The key factor that makes these items valuable is people’s willingness to regard them as such. This is not a legally binding agreement. Without a sure, regulations limiting currency circulation will be enacted, but first and foremost, money must establish itself as a social consensus in everyday life. Only norms that already exist and have been accepted by society can be codified by the government. As previously stated, this system of rules is a social institution. We take these standards for granted from a young age, seeing them as a normal part of our life and never considering that things could be different; this is known as socialization. Each person goes about his or her daily routine without pausing to consider his or her place in the greater social structure. When looking at a society as a whole, however, one gets the feeling that it is designed by someone, that individual people are components of a huge machine that moves like clockwork in predictable patterns. For most people, the order established by their original environment is as real as trees on the ground or the sky above.
However, we have a tendency to view social institutions adopted by foreign social systems with greater skepticism, particularly when they differ from procedures in our own home context. One of the benefits of economics is that it allows us to look at our own culture from a different perspective, dispelling many clichés.

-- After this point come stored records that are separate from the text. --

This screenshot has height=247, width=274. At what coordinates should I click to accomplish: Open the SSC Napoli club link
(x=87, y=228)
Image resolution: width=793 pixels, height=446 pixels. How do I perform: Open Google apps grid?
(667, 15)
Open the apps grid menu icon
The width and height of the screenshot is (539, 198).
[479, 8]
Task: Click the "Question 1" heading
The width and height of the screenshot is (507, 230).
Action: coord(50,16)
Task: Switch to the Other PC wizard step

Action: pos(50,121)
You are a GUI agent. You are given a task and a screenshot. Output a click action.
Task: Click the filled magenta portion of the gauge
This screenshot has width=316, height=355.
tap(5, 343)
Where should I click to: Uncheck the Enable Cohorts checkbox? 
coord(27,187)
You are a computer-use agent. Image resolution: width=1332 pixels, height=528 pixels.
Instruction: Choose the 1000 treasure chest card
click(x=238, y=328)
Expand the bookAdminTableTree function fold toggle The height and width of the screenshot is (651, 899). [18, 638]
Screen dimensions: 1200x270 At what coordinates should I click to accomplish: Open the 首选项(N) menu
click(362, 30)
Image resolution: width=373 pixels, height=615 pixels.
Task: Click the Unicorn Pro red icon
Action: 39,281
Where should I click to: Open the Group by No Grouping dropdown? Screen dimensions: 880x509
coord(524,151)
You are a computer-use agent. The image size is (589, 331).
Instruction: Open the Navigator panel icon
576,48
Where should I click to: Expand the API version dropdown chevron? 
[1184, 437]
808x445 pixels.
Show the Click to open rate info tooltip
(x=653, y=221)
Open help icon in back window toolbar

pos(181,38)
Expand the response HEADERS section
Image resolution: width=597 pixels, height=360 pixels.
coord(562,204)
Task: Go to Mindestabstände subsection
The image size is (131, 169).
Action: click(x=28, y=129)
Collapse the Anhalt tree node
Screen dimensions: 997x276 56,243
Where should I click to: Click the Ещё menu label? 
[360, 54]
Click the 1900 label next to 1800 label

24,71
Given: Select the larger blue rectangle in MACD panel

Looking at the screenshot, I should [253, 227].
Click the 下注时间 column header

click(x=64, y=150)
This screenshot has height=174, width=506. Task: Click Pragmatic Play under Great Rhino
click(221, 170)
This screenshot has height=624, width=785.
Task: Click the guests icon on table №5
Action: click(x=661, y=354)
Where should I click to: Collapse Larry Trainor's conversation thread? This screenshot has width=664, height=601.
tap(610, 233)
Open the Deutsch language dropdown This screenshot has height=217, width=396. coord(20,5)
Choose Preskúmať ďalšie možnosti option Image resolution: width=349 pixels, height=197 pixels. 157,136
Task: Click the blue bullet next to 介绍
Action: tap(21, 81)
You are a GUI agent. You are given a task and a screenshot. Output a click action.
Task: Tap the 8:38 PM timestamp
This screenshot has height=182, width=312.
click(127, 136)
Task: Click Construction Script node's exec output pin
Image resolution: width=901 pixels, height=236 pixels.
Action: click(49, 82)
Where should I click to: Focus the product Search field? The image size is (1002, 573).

So, let’s take a look at one of the institutions stated above: ownership rights. What does the term “own” mean in the context of property, such as a car? Although it is obviously not the same as someone’s own hand, leg, or kidney, we all understand what it means when we hear that a car belongs to someone. The car belongs to someone since both the owner and others around him believe he has sole ownership, disposal, and usage of it. We will label everyone who enters his automobile and then leaves as a thief.
These are the guidelines to follow. Because society recognizes the importance of these principles, thieves will be prosecuted in any way feasible to defend the genuine owner’s fundamental rights. Imagine a society where everything belongs to everyone. This will help you comprehend that our rules and institutions are only traditions. A representative of such a society would be taken aback by our actions. Why can’t someone in a hurry use a vehicle that is idling in a parking lot? He, more than anybody else, including some “owner,” requires it! Why should somebody go hungry in the midst of massive buildings with endless aisles of food simply because he lacks the bits of paper that would make this food “his”? The right of ownership includes not only the right to own and utilize property, but also the right to sell it. A person can deliberately transfer his or her ownership to others in exchange for a value that he or she considers equivalent. As a result, a car owner can swap his or her ownership for anything, including furniture, land, and services.
Liquidity refers to a property’s ability to be used to purchase other goods or services. The higher the liquidity of a property item, the more likely it is that other individuals will give something away or provide their labor in return for ownership of the object. Because of its ability to grant its owner economic influence in society rather than due to the item’s consumer features, the object with higher liquidity is more valued. We’re talking about money when item ownership becomes more significant than its consumer characteristics due to its great liquidity.
Money is a universal tool for establishing ownership in a community. Money is a declaration of one’s right to own something. Money offers us the freedom to select what we want to own, use, and dispose of. If ownership means that society has given us the right to own, use, and dispose of something, money gives us the freedom to choose what we want to own, use, and dispose of. As a result, if you know how to forge cash notes, you can obtain possession of any item at your leisure—at least until you’re detected. Because counterfeiting poses a greater danger to ownership in many nations, the penalty for counterfeiting is often heavier than the penalty for ordinary theft. It would be appropriate to use counterfeiting as an example to clarify our notion of money as a social institution. Even if someone manages to get their hands on a real printing machine from a mint and begins creating currency notes that are 100% identical to actual money, these notes will never become real.
The physical form of modern paper money, as well as the central bank’s right to issue it, are both included in the idea. The notes, notwithstanding their “typographic authenticity,” would not be genuine because this rule would be broken. As a result, modern money is something that 1) has no other purpose than to provide liquidity, and 2) is recognized and acknowledged by all members of society. When something develops these characteristics, it is referred to as money. Money, on the other hand, ceases to be money as soon as these properties are lost.